Tools
Getting Started with Goose: The Open-Source Extensible AI Agent
Goose is an open-source extensible AI agent that goes beyond code suggestions — install, execute, edit, and test with any LLM provider on your own infrastructure.

Getting Started with Goose: The Open-Source Extensible AI Agent
The AI coding agent space is expanding fast, and **Goose** has emerged as one of the most interesting open-source entries. With over 46,000 GitHub stars, it is an extensible AI agent that goes beyond code suggestions — it can install dependencies, execute commands, edit files, and run tests, all while giving you control over which LLM provider powers it.
What makes Goose different
Goose is designed to be an agent that actually does things, not just a code completion tool.

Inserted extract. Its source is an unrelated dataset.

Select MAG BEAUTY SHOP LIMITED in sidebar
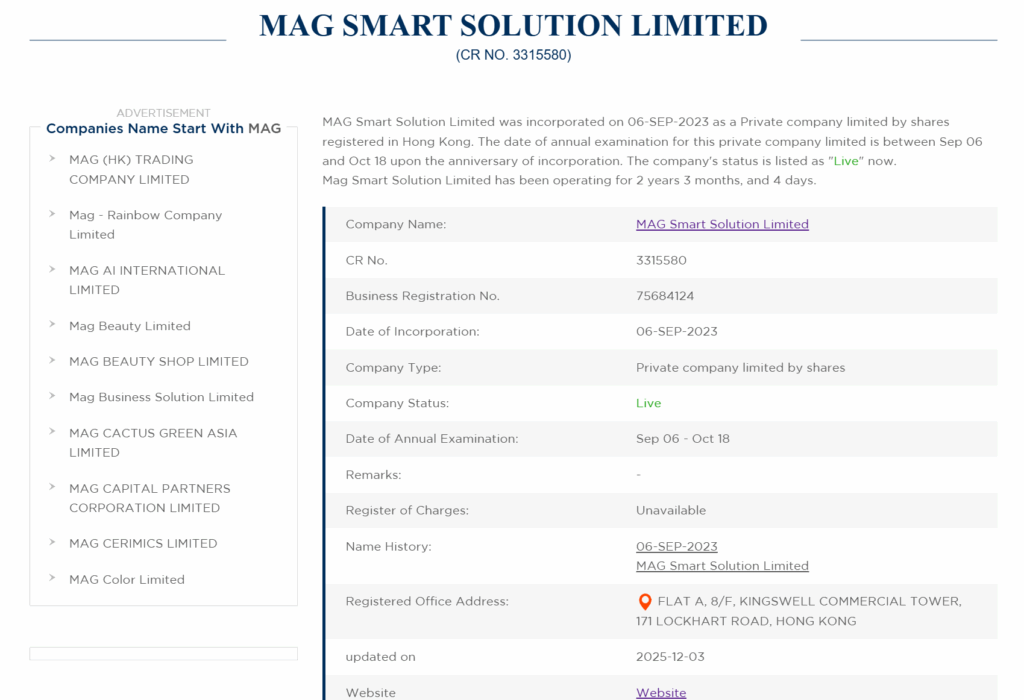Screen dimensions: 1024x700 click(158, 361)
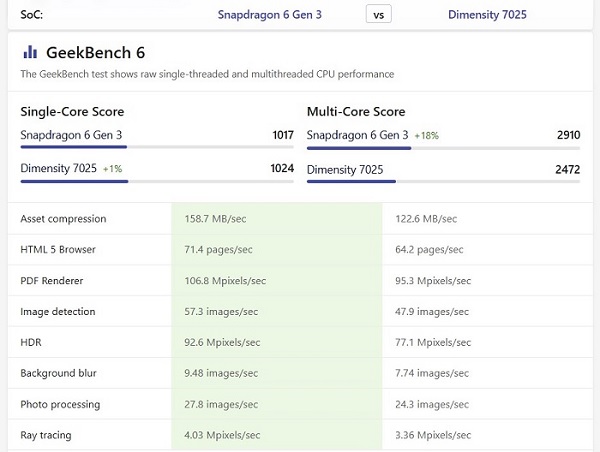Click the +1% single-core advantage badge

pos(112,169)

It can:
- **Install and configure software** — run package managers, set up environments
- **Execute code and commands** — test changes, run builds, capture output
- **Edit files across projects** — with awareness of the full project structure
- **Run tests and validate results** — creating a tight feedback loop
- **Work with any LLM provider** — bring your own model, API key, and provider
This provider-agnostic approach is what makes Goose stand out in the self-hosted AI space. You are not locked into a specific model or API. If you prefer running local models, you can point Goose at your Ollama endpoint. If you need frontier capabilities for complex reasoning, you can use a cloud provider.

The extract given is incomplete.